Wati Kutjarra
Kukatja/Pintupi people, Western Australia
c.1929 – 2007
Sam Tjampitjin
Kukatja/Walpiri people, Western Australia
c.1930 – 10 May 2004
Wati Kutjarra
1999
synthetic polymer paint on canvas
- Place made
- Balgo Hills, Western Australia
- Medium
- synthetic polymer paint on canvas
- Dimensions
-
181.5 x 294.3 cm
181.5 x 294.3 x 3.8 cm (Reg Measurement) - Credit line
- Santos Fund for Aboriginal Art 2000
- Accession number
- 20002P5
- Signature and date
- Not signed. Not dated
- Media category
- Painting
- Collection area
- Australian paintings - Aboriginal and Torres Strait Islander
- Copyright
- Courtesy Tjumpo Tjapanangka, Sam Tjampitjin and Warlayirti Artists
-
Tjumpo Tjapanangka and Sam Tjampitjin led broadly similar lives. Both were born about 1930 in nearby parts of a remote region of Western Australia.
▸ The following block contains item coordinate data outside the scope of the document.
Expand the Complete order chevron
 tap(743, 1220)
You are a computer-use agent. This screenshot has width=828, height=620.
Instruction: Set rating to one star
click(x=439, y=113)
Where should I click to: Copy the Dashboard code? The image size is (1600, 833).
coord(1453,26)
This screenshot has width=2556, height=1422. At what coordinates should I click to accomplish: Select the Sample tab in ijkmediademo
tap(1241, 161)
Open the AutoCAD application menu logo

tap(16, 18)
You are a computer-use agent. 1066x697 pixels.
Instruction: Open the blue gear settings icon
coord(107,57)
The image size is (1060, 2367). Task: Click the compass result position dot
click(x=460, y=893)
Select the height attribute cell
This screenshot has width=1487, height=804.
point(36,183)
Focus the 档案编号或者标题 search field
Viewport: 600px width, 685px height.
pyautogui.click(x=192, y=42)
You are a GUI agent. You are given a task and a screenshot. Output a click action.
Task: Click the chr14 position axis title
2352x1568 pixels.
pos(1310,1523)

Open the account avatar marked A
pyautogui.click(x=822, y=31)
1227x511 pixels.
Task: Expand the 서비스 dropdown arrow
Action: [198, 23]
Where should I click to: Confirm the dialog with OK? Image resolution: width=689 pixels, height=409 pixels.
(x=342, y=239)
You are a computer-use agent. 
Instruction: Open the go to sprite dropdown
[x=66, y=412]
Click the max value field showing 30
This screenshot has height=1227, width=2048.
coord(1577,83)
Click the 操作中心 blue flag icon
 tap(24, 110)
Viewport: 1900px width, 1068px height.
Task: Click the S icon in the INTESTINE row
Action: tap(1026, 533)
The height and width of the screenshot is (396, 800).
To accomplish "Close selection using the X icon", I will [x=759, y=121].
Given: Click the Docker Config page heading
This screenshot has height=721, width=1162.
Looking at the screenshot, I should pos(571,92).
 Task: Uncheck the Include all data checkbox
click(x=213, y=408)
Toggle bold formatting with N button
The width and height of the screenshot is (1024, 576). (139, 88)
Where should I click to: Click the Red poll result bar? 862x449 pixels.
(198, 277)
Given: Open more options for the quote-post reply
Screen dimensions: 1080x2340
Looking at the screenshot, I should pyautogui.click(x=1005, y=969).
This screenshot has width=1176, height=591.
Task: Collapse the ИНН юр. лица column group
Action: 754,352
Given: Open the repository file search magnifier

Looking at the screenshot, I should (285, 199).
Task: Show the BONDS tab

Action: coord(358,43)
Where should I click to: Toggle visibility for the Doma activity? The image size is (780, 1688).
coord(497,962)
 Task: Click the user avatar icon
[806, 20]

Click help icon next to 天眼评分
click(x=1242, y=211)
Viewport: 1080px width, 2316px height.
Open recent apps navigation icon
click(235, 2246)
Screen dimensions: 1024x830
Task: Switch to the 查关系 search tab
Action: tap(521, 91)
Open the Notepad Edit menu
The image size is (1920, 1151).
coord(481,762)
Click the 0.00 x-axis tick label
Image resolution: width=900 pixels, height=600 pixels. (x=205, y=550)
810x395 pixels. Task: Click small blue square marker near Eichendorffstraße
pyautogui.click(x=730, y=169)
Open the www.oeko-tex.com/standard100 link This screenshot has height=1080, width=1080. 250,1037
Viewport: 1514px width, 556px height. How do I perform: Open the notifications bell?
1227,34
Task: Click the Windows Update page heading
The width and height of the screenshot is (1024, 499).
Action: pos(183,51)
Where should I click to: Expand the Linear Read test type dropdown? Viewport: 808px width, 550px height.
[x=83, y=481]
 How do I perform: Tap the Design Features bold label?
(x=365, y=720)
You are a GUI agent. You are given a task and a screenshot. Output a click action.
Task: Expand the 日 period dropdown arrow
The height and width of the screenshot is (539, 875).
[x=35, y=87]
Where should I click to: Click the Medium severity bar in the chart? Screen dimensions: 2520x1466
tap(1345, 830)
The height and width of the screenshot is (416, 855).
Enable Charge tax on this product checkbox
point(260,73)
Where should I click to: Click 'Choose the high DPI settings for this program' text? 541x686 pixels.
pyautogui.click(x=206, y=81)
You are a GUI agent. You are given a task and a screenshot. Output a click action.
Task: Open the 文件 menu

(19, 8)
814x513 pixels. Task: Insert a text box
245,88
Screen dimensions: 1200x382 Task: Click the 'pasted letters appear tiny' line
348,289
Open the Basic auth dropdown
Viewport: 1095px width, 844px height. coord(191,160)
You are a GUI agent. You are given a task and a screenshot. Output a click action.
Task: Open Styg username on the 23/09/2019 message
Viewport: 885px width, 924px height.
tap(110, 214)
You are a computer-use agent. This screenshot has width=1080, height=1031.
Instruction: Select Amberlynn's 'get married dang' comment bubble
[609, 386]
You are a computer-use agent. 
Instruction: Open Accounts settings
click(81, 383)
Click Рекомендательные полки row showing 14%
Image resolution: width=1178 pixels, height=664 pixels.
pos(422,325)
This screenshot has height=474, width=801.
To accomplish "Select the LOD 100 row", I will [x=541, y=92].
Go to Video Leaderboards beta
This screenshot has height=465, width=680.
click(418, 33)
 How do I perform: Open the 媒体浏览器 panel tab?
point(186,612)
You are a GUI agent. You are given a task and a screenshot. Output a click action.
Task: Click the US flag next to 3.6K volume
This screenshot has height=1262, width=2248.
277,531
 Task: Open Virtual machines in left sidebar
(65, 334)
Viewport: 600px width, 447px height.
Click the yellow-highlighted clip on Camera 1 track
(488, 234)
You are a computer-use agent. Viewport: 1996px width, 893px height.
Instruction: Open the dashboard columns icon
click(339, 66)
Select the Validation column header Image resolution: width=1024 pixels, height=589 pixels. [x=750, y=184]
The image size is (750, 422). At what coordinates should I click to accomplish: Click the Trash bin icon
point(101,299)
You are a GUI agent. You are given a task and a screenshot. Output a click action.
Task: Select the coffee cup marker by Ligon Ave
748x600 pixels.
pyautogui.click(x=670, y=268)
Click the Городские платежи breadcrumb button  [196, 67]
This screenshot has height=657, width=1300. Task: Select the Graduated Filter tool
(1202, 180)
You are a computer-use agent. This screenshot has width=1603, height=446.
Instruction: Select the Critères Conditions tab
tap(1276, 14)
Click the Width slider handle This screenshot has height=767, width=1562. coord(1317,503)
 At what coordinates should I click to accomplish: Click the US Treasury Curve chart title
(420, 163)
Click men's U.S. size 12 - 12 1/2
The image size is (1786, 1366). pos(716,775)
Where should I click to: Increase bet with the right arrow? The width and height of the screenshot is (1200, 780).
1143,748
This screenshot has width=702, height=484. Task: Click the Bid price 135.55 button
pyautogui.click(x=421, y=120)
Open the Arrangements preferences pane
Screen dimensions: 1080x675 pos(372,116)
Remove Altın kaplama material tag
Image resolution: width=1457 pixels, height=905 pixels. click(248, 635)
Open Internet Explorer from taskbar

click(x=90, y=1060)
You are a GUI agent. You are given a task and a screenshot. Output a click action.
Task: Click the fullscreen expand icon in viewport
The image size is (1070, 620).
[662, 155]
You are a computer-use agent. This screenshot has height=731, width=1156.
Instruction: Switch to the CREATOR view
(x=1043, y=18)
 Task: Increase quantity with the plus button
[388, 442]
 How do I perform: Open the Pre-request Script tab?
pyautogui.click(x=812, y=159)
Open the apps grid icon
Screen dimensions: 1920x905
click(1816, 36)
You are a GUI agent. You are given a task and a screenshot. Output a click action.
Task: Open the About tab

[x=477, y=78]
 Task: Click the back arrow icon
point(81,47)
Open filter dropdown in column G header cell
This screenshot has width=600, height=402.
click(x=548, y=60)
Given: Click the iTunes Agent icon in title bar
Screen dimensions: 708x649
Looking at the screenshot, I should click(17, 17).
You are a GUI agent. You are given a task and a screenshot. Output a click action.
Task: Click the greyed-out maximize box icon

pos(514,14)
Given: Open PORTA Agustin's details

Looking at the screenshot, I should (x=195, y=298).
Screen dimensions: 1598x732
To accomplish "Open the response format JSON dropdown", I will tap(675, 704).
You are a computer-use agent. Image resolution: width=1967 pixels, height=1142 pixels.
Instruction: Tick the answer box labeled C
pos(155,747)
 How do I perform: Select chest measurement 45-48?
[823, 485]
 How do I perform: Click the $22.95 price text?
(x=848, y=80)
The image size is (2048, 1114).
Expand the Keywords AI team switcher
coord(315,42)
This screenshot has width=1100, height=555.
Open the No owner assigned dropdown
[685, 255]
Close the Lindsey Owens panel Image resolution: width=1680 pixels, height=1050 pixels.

Both lived traditional desert lifestyles before moving to Balgo mission as young men. There, in the mid-1980s, the friends began painting. They later considered themselves to be ‘the last living Kukatja custodians for Wilkinkarra’, the predominantly dry salt lake of Lake Mackay on the Western Australia–Northern Territory border.
Their collaborative painting Wati Kutjarra offers more dualities: a work by two artists from adjoining countries, about the Two Men Tjukurpa (ancestral story), presented in two sections. The left represents the Two Men by their campfire, surrounded by sand dunes; the right represents the hiding places of the elusive malu (wallaby) they are hunting. To flush out the malu, the hunters later set a fire that flares destructively out of control, forming the lake, Wilkinkarra.